I agree that Charlie Hebdo is nasty much of the time. (By no means all: there's one cover that is widely being disseminated, probably because of its relative mildness: Mohammad saying something like "it's so hard/annoying to be loved/worshipped by idiots.")
I love your response, and in most contexts would echo it. Love and kindness *should* be the response to hate. But at the same time, as you say, nobody should be killed over a drawing, no matter how offensive, and demanding not to be offended is not acceptable in a free society.
I hadn't seen that cartoon and it did make me laugh out loud. I have often thought that god must feel that way.
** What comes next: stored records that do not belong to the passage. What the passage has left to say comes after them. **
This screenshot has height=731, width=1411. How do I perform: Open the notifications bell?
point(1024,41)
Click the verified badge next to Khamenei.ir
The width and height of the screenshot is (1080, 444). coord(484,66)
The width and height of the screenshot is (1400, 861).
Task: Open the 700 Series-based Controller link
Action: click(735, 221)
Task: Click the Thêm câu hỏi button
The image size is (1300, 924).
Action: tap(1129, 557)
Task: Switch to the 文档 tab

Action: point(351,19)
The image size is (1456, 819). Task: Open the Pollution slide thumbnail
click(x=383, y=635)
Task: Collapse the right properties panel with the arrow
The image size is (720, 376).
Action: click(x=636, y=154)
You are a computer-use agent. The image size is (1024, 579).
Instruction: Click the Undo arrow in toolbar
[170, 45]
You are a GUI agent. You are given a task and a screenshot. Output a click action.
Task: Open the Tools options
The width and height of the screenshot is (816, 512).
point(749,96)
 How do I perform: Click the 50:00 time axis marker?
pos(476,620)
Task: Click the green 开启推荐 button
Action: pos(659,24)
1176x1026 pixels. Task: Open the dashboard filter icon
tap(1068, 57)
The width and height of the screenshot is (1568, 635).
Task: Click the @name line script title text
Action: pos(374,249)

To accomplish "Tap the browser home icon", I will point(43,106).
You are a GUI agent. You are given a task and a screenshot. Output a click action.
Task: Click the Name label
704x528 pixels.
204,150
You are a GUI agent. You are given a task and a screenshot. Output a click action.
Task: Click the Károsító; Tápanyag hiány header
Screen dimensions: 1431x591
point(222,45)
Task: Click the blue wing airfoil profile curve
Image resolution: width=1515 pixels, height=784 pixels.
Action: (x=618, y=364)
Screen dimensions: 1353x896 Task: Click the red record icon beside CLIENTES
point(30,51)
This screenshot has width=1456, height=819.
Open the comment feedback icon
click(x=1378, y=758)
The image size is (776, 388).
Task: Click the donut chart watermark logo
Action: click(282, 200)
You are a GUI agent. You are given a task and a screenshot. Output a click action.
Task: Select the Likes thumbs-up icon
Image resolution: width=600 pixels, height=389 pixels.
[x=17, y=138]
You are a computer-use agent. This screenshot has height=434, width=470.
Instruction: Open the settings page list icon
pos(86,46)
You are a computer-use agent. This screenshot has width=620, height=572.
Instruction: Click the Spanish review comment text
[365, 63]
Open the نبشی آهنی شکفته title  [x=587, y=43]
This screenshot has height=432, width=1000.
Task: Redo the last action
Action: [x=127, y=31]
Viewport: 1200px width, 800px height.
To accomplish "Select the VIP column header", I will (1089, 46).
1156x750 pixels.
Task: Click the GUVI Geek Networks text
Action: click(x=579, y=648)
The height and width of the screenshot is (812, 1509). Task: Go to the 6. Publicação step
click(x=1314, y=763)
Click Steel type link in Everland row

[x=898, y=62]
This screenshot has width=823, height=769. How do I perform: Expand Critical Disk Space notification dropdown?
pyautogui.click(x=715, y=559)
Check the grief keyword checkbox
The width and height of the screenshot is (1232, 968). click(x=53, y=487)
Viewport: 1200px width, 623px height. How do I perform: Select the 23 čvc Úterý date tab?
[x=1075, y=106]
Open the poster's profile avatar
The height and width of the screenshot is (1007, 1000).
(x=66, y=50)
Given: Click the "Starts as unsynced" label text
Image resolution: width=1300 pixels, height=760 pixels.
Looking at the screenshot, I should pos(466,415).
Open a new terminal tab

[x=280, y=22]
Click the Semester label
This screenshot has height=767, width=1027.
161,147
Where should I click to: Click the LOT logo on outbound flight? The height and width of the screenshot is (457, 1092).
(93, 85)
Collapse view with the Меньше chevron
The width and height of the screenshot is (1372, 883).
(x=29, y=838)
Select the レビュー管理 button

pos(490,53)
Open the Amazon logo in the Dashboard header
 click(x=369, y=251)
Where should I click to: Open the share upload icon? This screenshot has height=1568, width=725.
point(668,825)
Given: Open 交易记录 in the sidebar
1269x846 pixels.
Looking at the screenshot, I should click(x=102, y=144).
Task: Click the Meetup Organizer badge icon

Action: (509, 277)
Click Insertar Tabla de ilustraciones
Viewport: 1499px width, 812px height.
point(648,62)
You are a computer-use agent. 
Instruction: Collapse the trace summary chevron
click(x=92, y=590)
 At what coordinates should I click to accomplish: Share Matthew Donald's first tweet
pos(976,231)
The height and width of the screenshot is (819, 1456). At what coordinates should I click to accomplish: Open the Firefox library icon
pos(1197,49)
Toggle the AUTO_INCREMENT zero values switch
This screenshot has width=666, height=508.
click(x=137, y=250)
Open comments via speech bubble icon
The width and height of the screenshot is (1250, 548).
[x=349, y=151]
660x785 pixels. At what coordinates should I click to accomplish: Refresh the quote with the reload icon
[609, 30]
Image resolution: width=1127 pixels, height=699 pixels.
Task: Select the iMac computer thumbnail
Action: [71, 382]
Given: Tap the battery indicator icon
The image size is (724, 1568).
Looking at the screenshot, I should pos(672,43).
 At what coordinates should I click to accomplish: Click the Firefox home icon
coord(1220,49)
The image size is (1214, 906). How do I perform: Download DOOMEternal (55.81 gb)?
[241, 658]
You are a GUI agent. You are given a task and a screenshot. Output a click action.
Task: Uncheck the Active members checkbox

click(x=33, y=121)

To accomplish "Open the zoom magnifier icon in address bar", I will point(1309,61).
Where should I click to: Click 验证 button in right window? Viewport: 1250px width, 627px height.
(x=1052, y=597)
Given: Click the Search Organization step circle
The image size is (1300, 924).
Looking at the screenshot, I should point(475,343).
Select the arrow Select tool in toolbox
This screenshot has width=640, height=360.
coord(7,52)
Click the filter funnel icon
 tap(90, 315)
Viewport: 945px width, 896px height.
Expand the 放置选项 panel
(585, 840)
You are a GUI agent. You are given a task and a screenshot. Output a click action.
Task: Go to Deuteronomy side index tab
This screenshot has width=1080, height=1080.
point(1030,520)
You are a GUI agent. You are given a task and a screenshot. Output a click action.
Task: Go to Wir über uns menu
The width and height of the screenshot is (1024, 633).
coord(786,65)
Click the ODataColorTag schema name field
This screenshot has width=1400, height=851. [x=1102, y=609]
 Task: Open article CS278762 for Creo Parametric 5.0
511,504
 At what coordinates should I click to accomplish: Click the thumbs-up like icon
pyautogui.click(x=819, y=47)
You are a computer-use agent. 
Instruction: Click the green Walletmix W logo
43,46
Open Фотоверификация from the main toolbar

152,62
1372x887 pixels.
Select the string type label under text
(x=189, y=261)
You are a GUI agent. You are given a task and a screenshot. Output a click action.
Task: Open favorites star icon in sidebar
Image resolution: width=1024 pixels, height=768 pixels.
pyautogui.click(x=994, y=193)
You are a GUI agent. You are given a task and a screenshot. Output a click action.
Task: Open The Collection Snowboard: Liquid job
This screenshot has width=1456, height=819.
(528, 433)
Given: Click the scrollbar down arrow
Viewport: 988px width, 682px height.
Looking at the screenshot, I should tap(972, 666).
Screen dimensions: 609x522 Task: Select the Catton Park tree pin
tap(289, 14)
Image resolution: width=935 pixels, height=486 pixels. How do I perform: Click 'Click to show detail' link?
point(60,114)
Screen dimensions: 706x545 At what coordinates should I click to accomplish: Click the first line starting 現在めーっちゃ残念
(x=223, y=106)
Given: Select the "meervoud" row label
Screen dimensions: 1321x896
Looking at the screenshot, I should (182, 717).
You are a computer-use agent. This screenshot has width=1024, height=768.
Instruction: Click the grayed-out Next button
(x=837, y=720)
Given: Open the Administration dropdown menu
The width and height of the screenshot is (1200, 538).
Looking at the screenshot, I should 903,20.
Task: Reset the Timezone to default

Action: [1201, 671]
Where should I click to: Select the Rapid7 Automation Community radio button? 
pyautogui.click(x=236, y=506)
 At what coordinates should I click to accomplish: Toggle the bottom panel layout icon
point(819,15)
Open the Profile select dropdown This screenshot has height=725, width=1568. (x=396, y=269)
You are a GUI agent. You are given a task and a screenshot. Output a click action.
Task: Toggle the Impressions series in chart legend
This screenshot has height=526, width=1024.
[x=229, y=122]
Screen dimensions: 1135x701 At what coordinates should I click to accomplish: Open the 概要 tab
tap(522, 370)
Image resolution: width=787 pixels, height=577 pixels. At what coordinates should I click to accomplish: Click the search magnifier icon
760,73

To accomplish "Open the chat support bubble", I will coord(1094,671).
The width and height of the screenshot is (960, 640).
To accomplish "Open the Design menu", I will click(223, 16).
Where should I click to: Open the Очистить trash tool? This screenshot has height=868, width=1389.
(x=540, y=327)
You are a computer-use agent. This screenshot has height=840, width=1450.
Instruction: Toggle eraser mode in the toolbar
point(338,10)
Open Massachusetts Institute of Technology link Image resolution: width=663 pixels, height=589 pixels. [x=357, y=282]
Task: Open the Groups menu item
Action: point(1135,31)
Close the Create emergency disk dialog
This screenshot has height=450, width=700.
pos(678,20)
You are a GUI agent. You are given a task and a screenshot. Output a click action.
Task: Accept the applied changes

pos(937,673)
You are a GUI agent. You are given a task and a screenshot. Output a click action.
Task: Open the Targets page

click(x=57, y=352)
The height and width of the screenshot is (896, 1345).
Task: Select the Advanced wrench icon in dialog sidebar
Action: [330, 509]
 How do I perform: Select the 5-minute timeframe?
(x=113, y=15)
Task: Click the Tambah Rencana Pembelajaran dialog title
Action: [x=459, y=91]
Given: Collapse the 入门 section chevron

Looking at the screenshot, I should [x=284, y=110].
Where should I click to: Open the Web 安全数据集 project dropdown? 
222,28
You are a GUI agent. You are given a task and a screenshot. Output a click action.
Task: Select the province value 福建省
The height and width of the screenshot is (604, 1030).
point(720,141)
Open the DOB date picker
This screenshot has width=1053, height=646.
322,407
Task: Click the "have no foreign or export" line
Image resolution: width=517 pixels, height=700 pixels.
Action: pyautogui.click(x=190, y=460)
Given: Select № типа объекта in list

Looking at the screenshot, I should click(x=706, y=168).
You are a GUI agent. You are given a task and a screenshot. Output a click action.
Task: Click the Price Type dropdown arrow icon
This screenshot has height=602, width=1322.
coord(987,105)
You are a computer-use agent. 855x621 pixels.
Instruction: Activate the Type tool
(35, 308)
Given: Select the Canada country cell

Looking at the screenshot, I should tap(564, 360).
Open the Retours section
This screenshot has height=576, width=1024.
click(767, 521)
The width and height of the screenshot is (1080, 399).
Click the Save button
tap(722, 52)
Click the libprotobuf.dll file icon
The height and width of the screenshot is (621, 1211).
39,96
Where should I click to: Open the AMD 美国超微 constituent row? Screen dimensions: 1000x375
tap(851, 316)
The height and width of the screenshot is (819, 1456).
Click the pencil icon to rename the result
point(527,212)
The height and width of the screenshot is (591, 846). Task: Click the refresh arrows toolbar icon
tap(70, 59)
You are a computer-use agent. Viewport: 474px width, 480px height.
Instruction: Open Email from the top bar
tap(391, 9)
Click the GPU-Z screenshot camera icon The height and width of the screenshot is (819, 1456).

The thing that troubles me is that things never happen in a vacuum and all actions come from something. I also know full well that I have no understanding of the social and cultural climate in France. I think there is a lot of pressure on "foreigners" and I really cannot imagine what that must be like. I don't condone violence. It frightens me, saddens me and I believe it diminishes us. If I have a religious belief, it is that our job here is to transcend our violent and selfish reflexes. But I think I understand where violence comes from. I think it comes from a sense of impotence, frustration and inability to articulate both of those things as well as the condition that causes them.
I think I can understand this without condoning it.
I guess really what I think is that it is not a simple situation and I am having a lot of trouble grappling with it. It's been on my mind, and causing me grief and its probably going to continue to do both.
Thanks for writing about it.
And thank you for your thoughtful replies.
In this particular case, what really bothers me is the strange obsession that *some* Muslims have with how their faith is viewed. Even when I was a Christian (and I strongly believed for a time), the fact that there were atheists making mock of my faith was beneath my notice. I certainly would never defecate on a cross--if someone else did, it was up to God what to do with him, and didn't concern me at all. Let alone a drawing? Please. Let Allah deal with the mockery, if He will.
I have written myself, and not long ago about the perpetuation of violence, most recently talking about the criminal factories we call prisons. I am the farthest thing from an "eye for an eye" guy you're likely to meet. But a drawing isn't a gunshot and expression isn't free if "offensive" expression is prohibited.